*Input for this task:*
-- Opening Marker --
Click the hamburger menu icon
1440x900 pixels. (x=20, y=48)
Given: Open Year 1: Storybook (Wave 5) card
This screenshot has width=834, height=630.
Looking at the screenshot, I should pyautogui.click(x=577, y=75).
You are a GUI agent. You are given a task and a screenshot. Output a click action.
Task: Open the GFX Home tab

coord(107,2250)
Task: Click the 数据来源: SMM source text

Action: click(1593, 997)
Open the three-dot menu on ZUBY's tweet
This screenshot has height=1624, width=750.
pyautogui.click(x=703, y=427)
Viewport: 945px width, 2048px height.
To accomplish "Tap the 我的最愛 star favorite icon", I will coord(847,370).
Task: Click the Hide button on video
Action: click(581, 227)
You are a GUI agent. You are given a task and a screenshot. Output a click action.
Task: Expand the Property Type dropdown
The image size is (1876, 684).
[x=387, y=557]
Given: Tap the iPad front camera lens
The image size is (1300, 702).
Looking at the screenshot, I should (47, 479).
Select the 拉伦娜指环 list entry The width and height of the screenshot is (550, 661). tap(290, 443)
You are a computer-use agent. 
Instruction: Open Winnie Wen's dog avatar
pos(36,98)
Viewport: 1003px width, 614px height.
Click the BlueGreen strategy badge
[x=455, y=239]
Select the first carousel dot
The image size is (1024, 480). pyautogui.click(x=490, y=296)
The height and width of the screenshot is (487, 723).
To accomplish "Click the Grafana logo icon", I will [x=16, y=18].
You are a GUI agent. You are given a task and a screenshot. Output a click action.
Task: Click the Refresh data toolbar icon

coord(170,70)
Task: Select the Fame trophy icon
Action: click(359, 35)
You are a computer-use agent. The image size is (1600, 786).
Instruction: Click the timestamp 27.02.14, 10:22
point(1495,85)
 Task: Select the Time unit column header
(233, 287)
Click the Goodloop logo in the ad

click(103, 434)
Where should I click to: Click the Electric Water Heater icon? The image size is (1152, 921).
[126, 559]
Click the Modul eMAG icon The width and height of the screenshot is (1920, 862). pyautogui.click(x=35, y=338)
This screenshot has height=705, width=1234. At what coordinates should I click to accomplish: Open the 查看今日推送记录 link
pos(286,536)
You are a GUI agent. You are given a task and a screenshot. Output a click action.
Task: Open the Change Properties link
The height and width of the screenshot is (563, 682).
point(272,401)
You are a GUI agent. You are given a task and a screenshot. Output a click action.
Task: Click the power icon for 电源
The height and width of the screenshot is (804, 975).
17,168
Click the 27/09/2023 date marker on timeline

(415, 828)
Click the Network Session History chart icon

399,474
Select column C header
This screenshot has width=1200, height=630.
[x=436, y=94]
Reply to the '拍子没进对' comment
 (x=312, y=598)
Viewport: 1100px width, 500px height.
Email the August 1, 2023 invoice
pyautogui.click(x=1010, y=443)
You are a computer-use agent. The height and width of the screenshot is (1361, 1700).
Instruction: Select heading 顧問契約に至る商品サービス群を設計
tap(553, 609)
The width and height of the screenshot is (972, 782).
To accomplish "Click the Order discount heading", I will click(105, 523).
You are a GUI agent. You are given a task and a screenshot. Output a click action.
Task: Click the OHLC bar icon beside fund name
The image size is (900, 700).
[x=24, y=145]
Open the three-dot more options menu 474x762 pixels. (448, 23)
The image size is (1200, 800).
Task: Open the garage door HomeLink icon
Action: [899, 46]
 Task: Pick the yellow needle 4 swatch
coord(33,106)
-- Closing Marker --
*Problem to solve:*
In the lines above, find the word "computer" and copy every line it occurs in.

*Response to this task:*
You are a computer-use agent. 
You are a computer-use agent. The image size is (1600, 786).
You are a computer-use agent. The height and width of the screenshot is (1361, 1700).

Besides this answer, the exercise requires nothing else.